The Boodles-assisted "Mortal One", in particular, is easily Jack's finest masterstroke to date: An aural odyssey that starts with a Ghibli-like piano cantabile before morphing into an ode to mid-00s The White Stripes before morphing again into glossy beats of 2010s city pop. Running for 63 minutes, Paradisa is, quite literally, Jack Alfredo's golden hour.
#1 The Jansen, Banal Semakin Binal
It is not easy to please punk purists, rock revelers, indie listeners and the pop-leaning public all at once, but that is what The Jansen did. Shedding the straightforward punk sounds from its two previous albums, the Bogor-representing trio (now quartet) shifts its focus from complexity toward simplicity. The result is a cohesive record of garage-sounding, ‘70s punk tracks with ‘90s pop-infused hooks that beg a stadium sing-along.
Keeping its high-octane energy while talking about a date on the bus or at the Bogor Botanical Gardens, Banal Semakin Binal shows a band maturing sonically.
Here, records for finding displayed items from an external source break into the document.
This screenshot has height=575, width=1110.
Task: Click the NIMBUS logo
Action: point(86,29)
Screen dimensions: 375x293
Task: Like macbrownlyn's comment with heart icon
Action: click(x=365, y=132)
Its simple chord progression on top of banging drums makes this album so infectious for the ears.
Honorable mentions:
Several albums came close to snatching our top-10 spots this year, and their musicality deserves some recognition:
Feby Putri, Riuh
The 22-year-old folk newbie cleverly recounts her growth from a wide-eyed Makassar teenager to an imperishable young woman in her debut album, all over a hushed orchestration that is made more breathtaking by Feby's nebulous vocals.
Tulus, Manusia
Some listeners might have missed Tulus’ jazz-infused first two records or the more emotive 2016 Monokrom, but the pop tunes he churns out here remain undeniably catchy, case in point: 2022’s biggest song “Hati-Hati di Jalan” (Safe Travels).
Joey Alexander, Origin
The Bali-born wunderkind enters adulthood with an assortment of 10 original compositions that both charm and dazzle. Origin might also be Joey's most ambitious record to date as he gives voice to the season cycle with joie de vivre and blanket-warm coziness.
Oscar Lolang, Jalan Sendiri
The folk troubadour goes for what he does best in his latest record, presenting life's woes in a warts-and-all stream of consciousness. The Alan Davison-featured "The Only Blue I Love the Best", especially, is a cautionary tale of how a man is just a guest in a woman's life.
RL KLAV, POV
Rizkia Larasati and Keisha Aita join forces in a contemporary R&B delight that takes no sass whatsoever. With tunes like the sweet-and-snappy "Get It, Got It" and the clubby "Losin'", the duo reminds all the ladies to never settle their crown for less.
Lorjhu, Paseser
Tales from the coasts of the island of Madura wrapped in colloquial Madurese visual cues and sung in the vernacular tongue, Lorjhu’s (Badrus Zeman) debut Paseser is intriguingly traditional yet modern at the same time.
KUNTARI, Larynx
Electronic artist Tesla Manaf flirts with a more primal take on minimalist music in Larynx. Fusing amalgams of ancient rhythms with the bellows of his unorthodoxly played, mating-call-emulating cornet and cross-stringed guitar.